More effective herbs such as ginseng, which is often boiled in soup to replenish energy, has become rather expensive. But recently, experts from Yunnan’s Longling County came to Beijing to introduce a more affordable local herb – shihu, the stem of the noble dendrobium(a plant of the genus Dendrobium having stems like cane and usually showy racemose flowers).
Shihu is an orchid plant adnascent to trees such as pear or peach. It has beautiful flowers. The stem is used as a common herbal medicine. It has been used for more than 2,000 years in traditional Chinese medicine, according to the China Pharmaceutical Culture Society.

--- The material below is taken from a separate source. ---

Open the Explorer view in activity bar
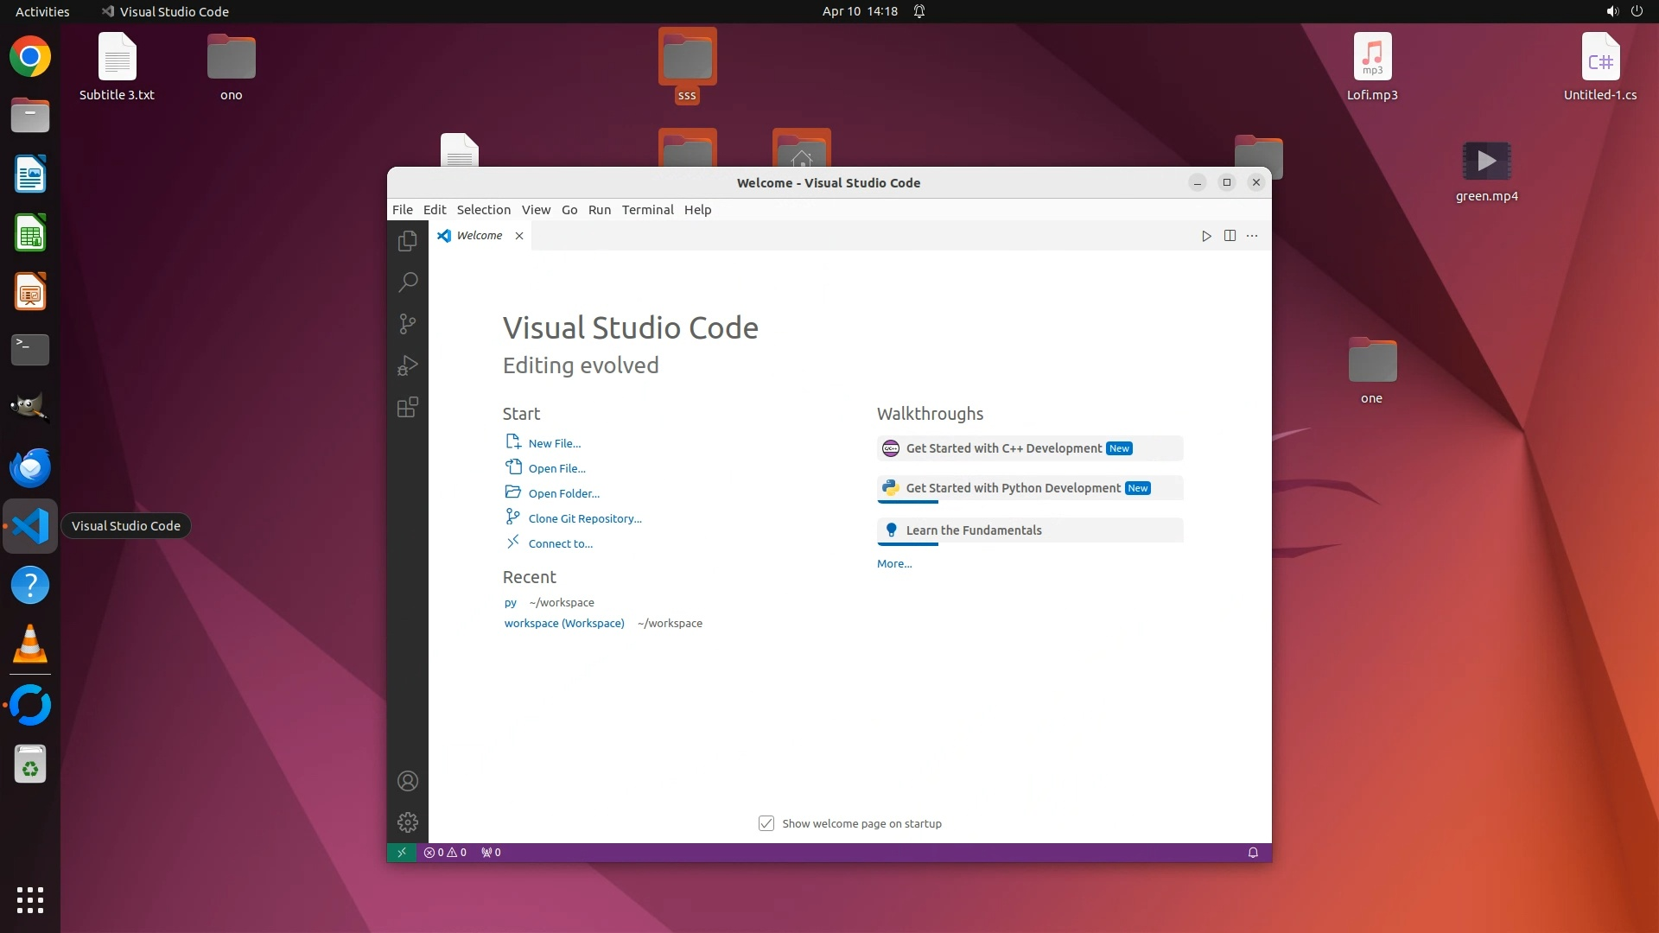This screenshot has height=933, width=1659. (x=408, y=241)
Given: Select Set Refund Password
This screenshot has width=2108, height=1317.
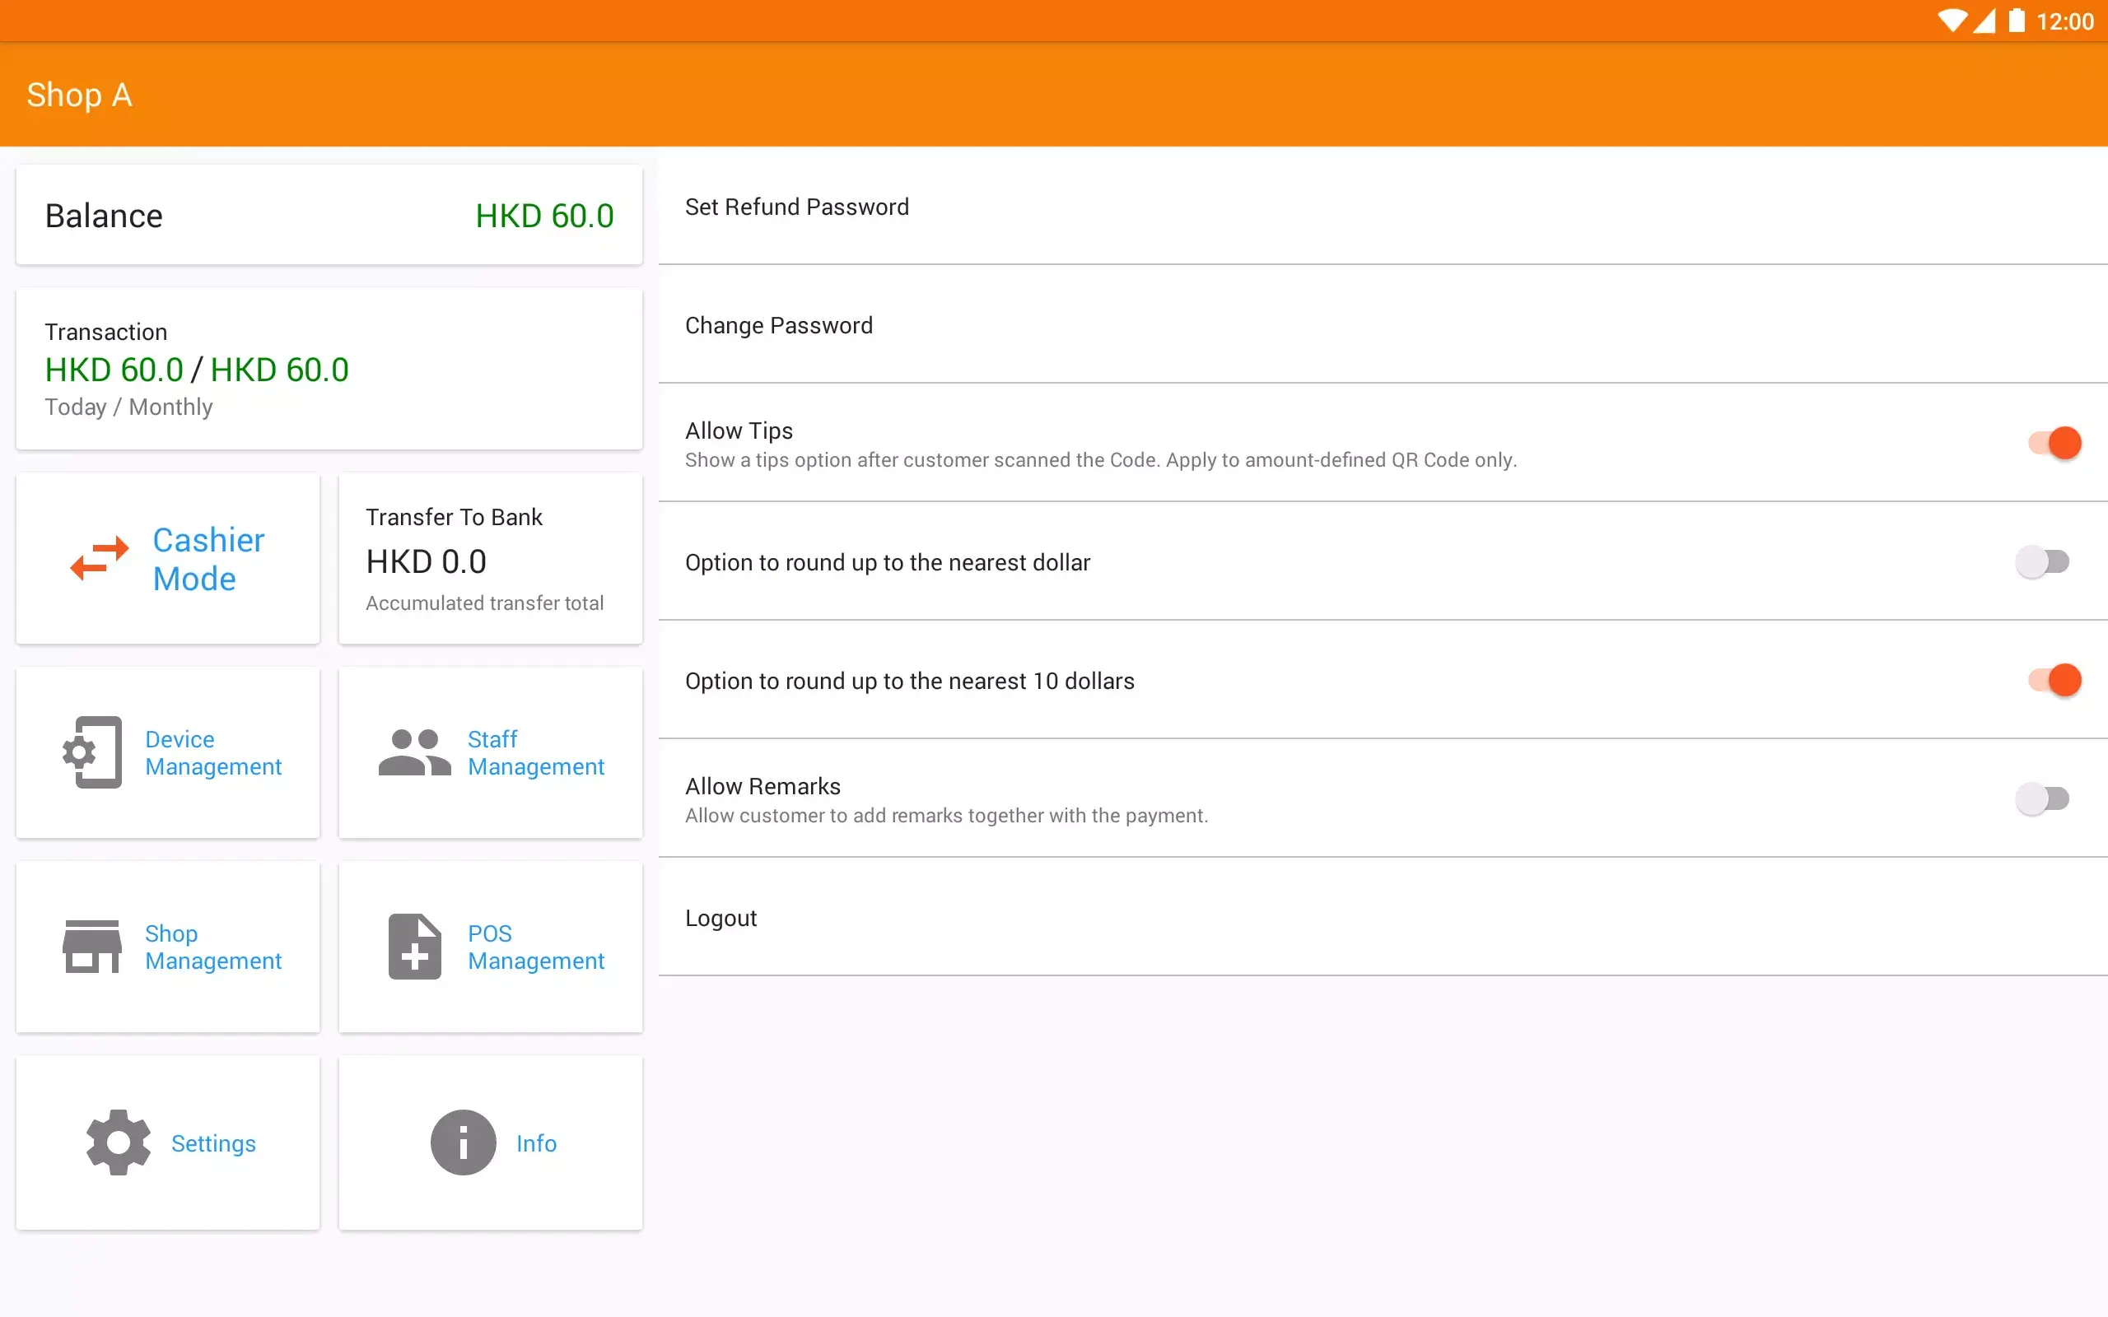Looking at the screenshot, I should tap(797, 206).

The Taoist Canon, a collection of Taoist literature from the Tang Dynasty (AD 618-907), refers to shihu as the first of nine "celestial herbs" with great health benefits. Some other herbs on the list include Tianshan mountain snow lotus; gingseng weighing 150 grams; lingzhi, i.e. ganoderma from remote mountains; pearl from the bottom of the sea; and winter worm summer herb, or Chinese caterpillar fungus.
The Compendium of Materia Medica, written in the Ming Dynasty (1368-1644) by Li Shizhen (1518-1593), says shihu can replenish weakness of the internal organs, boost the yin factor and benefit the minor particles of the body. To be more specific the herb "strengthens the stomach and intestines, replenishes the kidneys and strengthens the bones, makes one feel light-bodied and prolongs life span".
Bi Wengang, deputy director of the China Pharmaceutical Culture Society, says the herb works on three channels of energy – the stomach, the lungs, and the kidneys. At the same time, it has very light side effects and benefits the majority of people.